Sağlanan istikrar ve Türkiye ile imzalanan Ekonomik ve Mali İş birliği protokolleriyle yatırımların devam ettiğini belirten Cumhurbaşkanı Tatar, “Bunlar KKTC’nin geleceği için önemli projelerdir” dedi.

-“Yolumuz mücahidin yoludur, yolumuz TMT’nin yoludur”

“Ne mutlu bize ki büyük milletin ayrılmaz ve kopmaz bir parçası olarak Doğu Akdeniz’in bu çalkantılı, tehlikeli, kritik bölgesinde başımız dik, bayraklarımızın altında yaşayabiliyoruz” diye konuşan Tatar, “Yolumuz mücahidin yoludur, yolumuz TMT’nin yoludur, yolumuz hep birlikte oluşturduğumuz onurlu siyasetin yoludur” dedi.

-Bayar: “TMT, Kıbrıs’ın Kuvayi Milliyesi’dir”

Kıbrıs TMT Mücahitler Derneği Başkanı Celal Bayar da, 1 Ağustos’un, Kıbrıs Türk tarihinde üç altın olayın yıl dönümü olduğunu belirtti.

Kıbrıs’ın, 1 Ağustos 1571’de 80 bin şehit verilerek, fethedildiğini ve Türk vatanı yapıldığını ifade eden Bayar, adada, Venedik hakimiyetinin sona erdiğini ve Doğu Akdeniz’in Türk gölü haline geldiğini kaydetti. 1 Ağustos’un, bu zorlu fethin 454’üncü yıl dönümü olduğunu belirten Bayar, Kıbrıs’ın 307 yıl Türk hakimiyetinde kaldığını söyledi.

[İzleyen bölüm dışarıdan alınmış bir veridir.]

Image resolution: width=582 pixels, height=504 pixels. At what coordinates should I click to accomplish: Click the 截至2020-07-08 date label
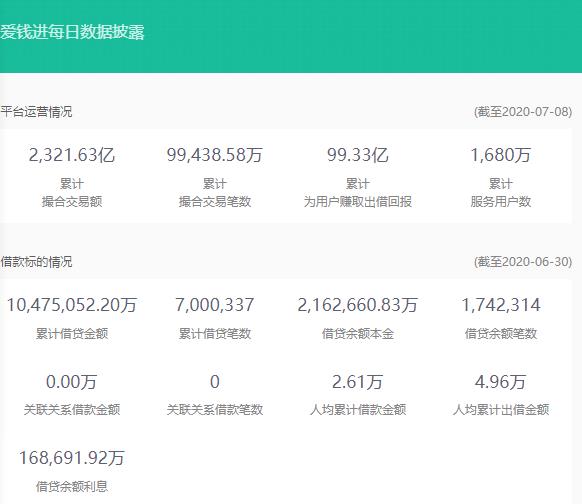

Kıbrıs Türk mücadele tarihinde çok önemli ve geleceği şekillendiren bir diğer olayın ise 1 Ağustos 1958’de TMT’nin kurulması olduğuna dikkat çeken Bayar, TMT’nin, EOKA terör örgütünden üç yıl sonra tüm ada sathında kurulduğunu ve Kıbrıs’ta Türk varlığının korunmasını sağladığını vurguladı.

TMT’nin, 21 Aralık 1963 Kanlı Noelinden sonra en zor şartlarda Kıbrıs Türklerinin, milli kurtuluş örgütü olarak, Rumların Enosis hayallerine geçit vermediğinin altını çizen Bayar, Barış Harekatı’nın birinci ve ikinci aşamasında, TMT’nin yarattığı Mücahit ordusunun, Mehmetçik ile kucaklaşarak, harekatın başarıya ulaşmasında büyük katkıları olduğunu ifade etti.

Bu kadar yıl sonra TMT’ye dil uzatanlar olduğunu, EOKA ile bir tutulduğunu dile getiren Bayar, “TMT, Kıbrıs’ın Kuvayi Milliyesi’dir” dedi.

TMT’nin, Mutlu Barış Harekatı sonrasında 1 Ağustos 1976’da görevini sonlandırarak, GKK’ya devrettiğini ifade eden Bayar, 1 Ağustos’un, aynı zamanda GKK’nın 49’uncu kuruluş yıl dönümü olduğuna işaret ederek, “Kıbrıs’ta Türklüğün ilelebet yaşama temellerinin atıldığı gündür 1 Ağustos. Tüm halkımıza kutlu olsun” dedi.